The reason tears instead of words came out as I sang? In the midst of so much movement and meaning in my life, I was having a day where part of me wanted to run for cover. Exhausted and overwhelmed, old patterns and habits threatened while new potentials seemed out of reach. I was talking myself down from a ledge of my own fear when Brianna, a young woman I'd met years ago, reached out her songwriting hand.
Leaving Old Ghosts Behind ...
. We run for cover when we repeat our old stories--not those of triumph, learning, joy and adventure, but the other ones: how I was mistreated, hurt, betrayed or tattooed in the wrong spot. Years ago, I met a woman in her 60's who had a powerful spiritual cause, but she was still telling the story of being left at the altar in her 20's--and it hadn't turned into a comedy yet. When we persist in our old stories, we're running for cover from unhealed selves that lie beneath.
Old Habits.We run for cover when we continue habits that are no longer worth inhabiting. The usual suspects come to mind, but the habits that live under the bridge of awareness are just as debilitating--sometimes moreso. Oh the vagrancy of insecurity, lack of confidence, holding back and playing small--habits all. When we find shelter in these, we lose the opportunity to connect with the less inhabited places of truth, grace and strength inside us. These have the power to turn old habits into ghosts that no longer haunt.
Old Limitations. We run for cover when we assume that our old limitations are permanent--maybe they are and just maybe they aren't. A couple of years ago, my grandson, Jaden, urged me to take a bite of the pear he was eating. "I don't like pears," I said. "But Delly, these are different." "I don't like the texture of pears." "But Delly, how will you know about this one unless you try it?" Got me there. Turns out, I love Asian pears. Magnify that small deprivation by all the larger ones we put upon ourselves. We run for cover when we rely on past limitations of mind, heart and the capacity to stretch and shock ourselves--whether it be fruit or self-fruition.
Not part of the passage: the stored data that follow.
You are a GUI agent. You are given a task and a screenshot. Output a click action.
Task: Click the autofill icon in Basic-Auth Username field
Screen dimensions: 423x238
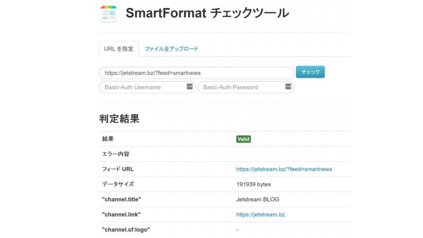[190, 87]
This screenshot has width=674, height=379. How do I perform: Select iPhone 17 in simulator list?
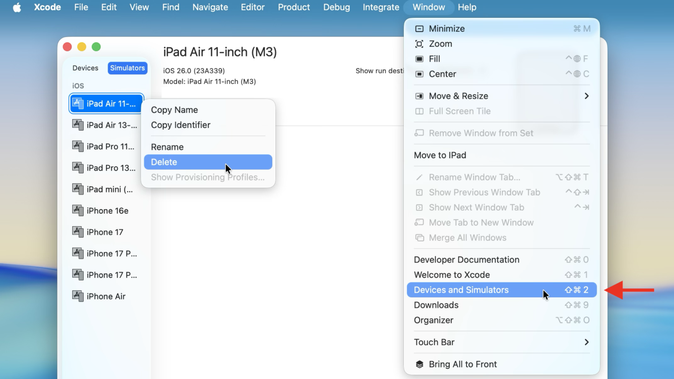(x=105, y=232)
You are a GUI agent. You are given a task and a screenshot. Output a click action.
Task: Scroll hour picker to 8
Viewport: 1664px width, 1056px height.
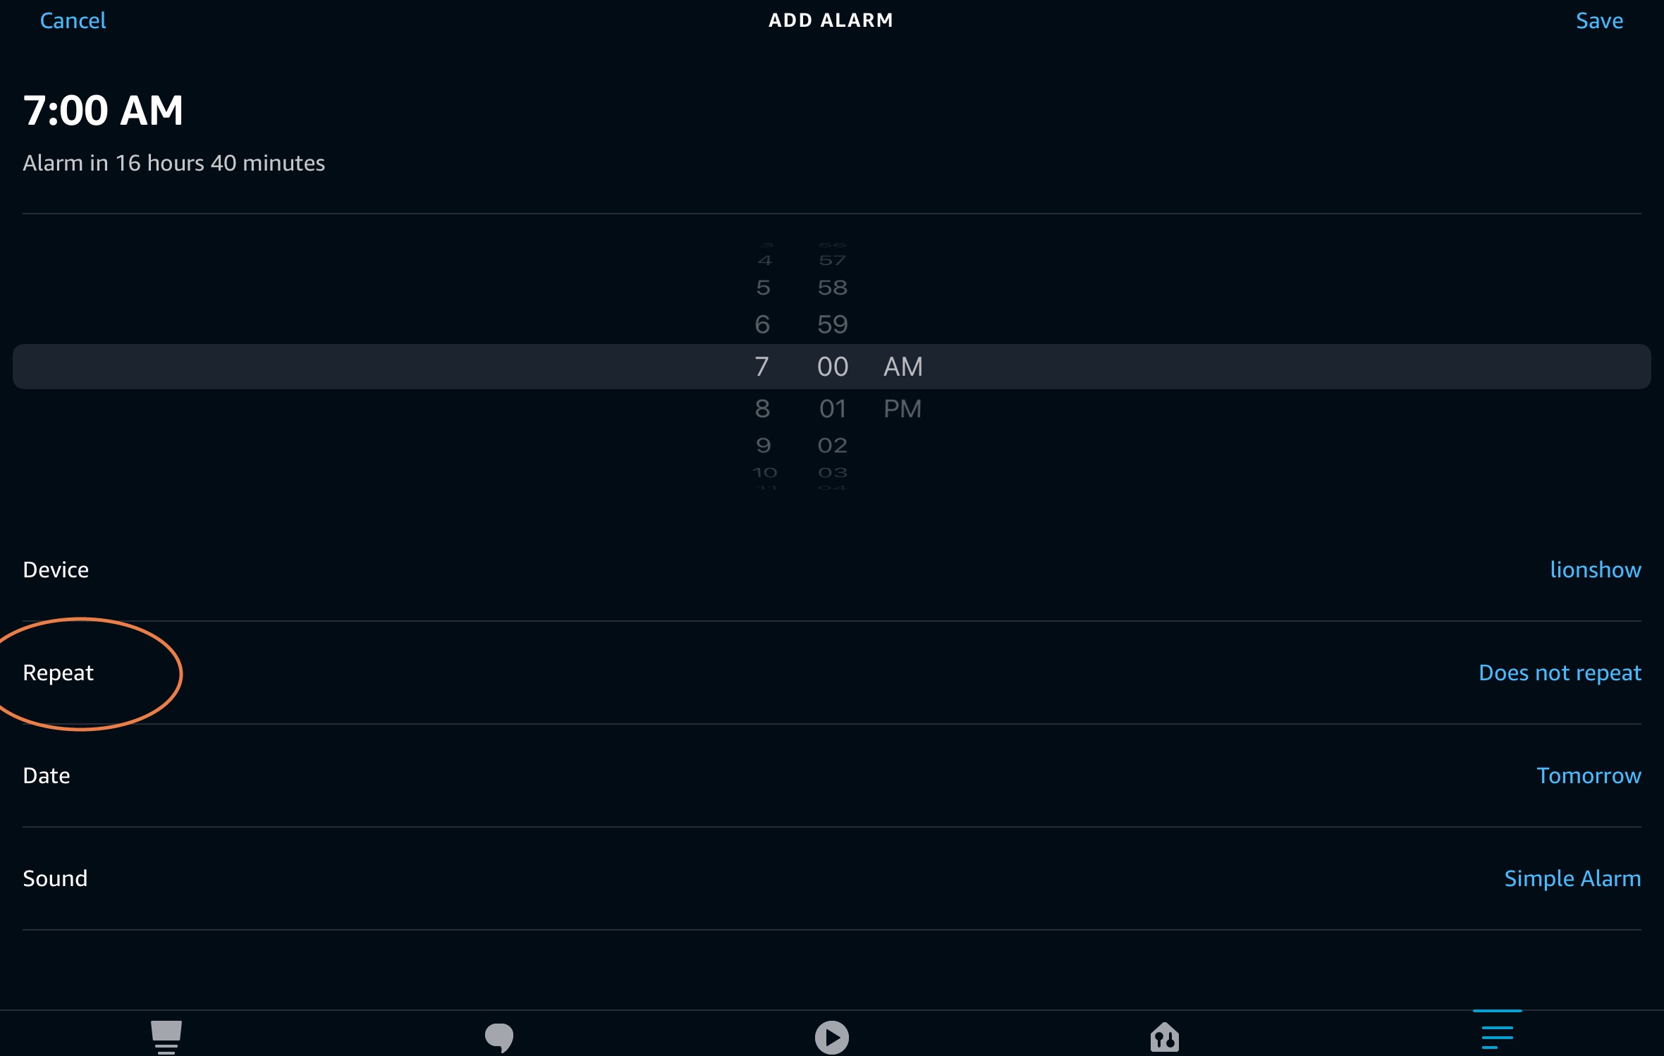761,409
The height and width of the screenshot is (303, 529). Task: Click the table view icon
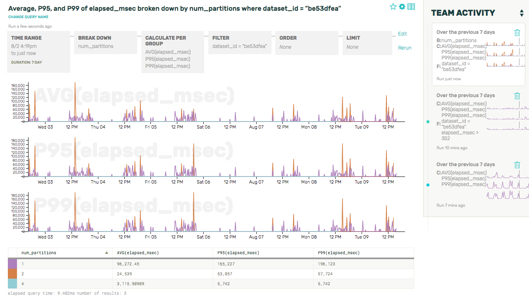(x=411, y=7)
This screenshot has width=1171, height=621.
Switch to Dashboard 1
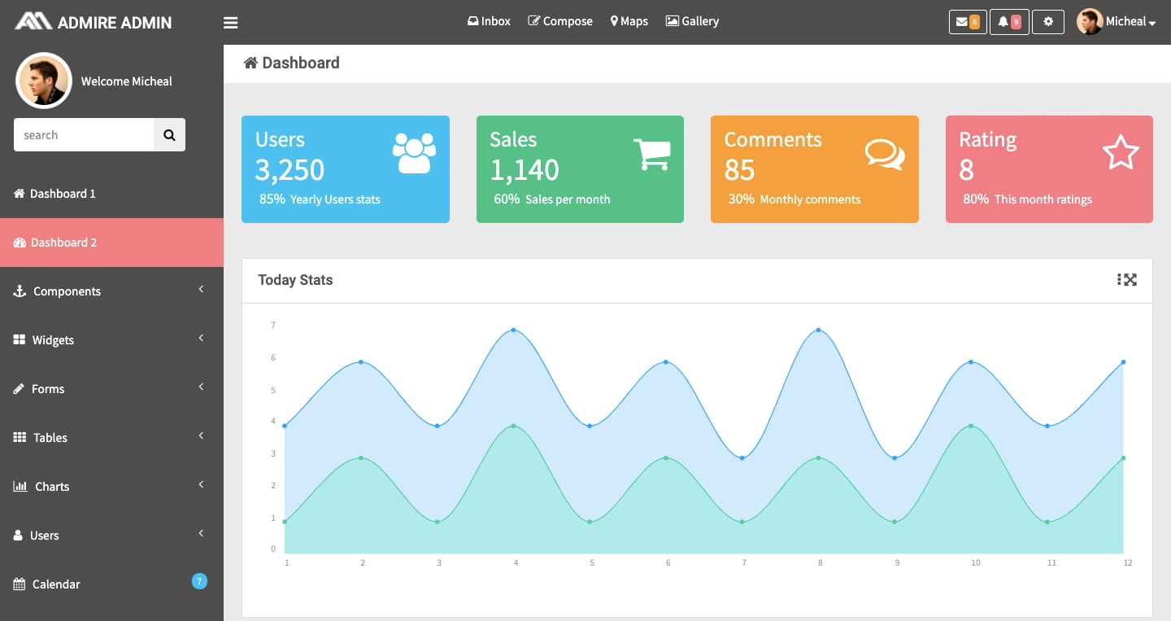coord(61,193)
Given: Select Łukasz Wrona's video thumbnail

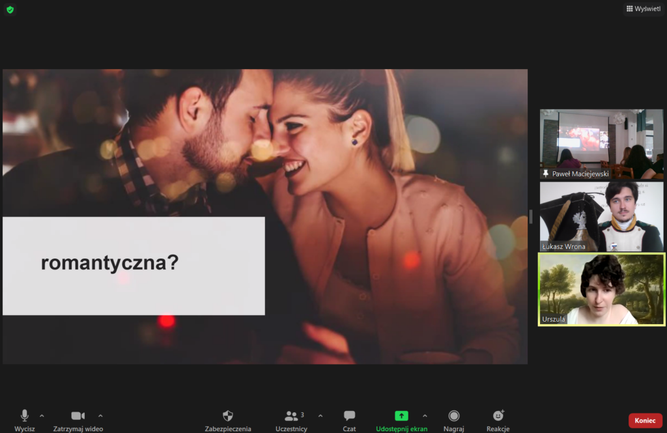Looking at the screenshot, I should [x=601, y=216].
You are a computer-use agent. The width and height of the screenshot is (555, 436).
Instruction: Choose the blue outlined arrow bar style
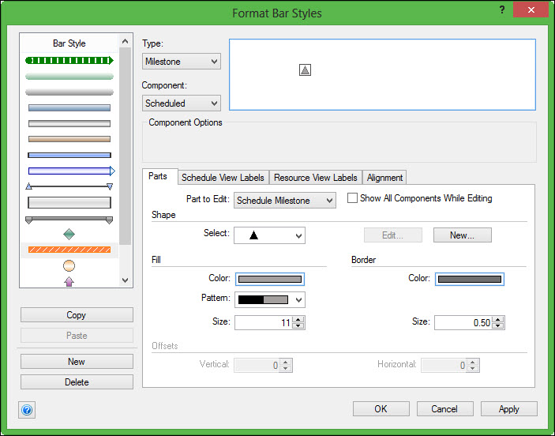click(x=69, y=171)
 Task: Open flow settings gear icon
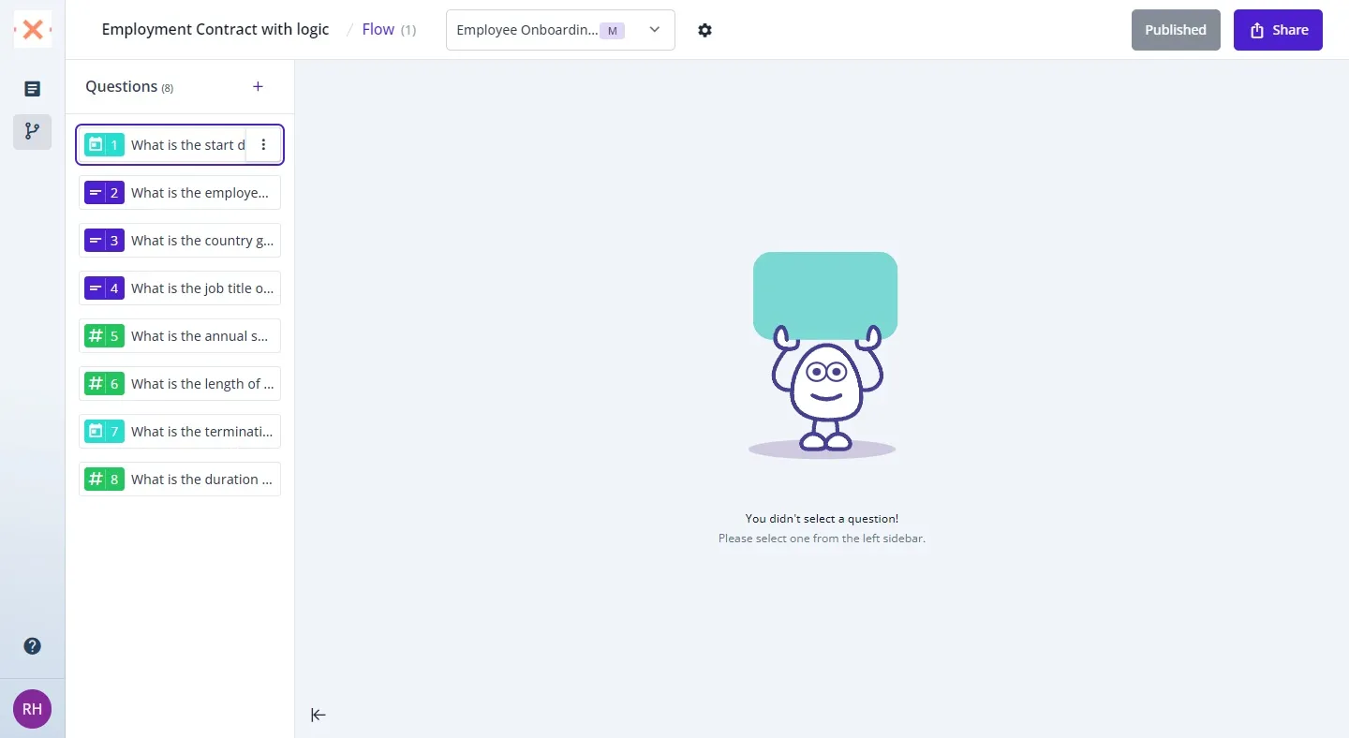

Old Success. In Brianna's song, she actually uses the phrase "and leave old success behind" until the very end where she changes the word to "ghosts." At first I was taken back by this unusual thought, and then I realized that it was perfect. It's so easy to treat old successes as "the best we'll ever be"--something to keep holding up to the light rather than leave behind. Did you see the story some years ago about the man who had built a whole museum (and life) around a small role he had in a movie 50 years ago? We run for cover when we assume that our old successes are still alive, hiding behind their empty skirts rather than dressing for brand new success--however scary, risky and bodacious!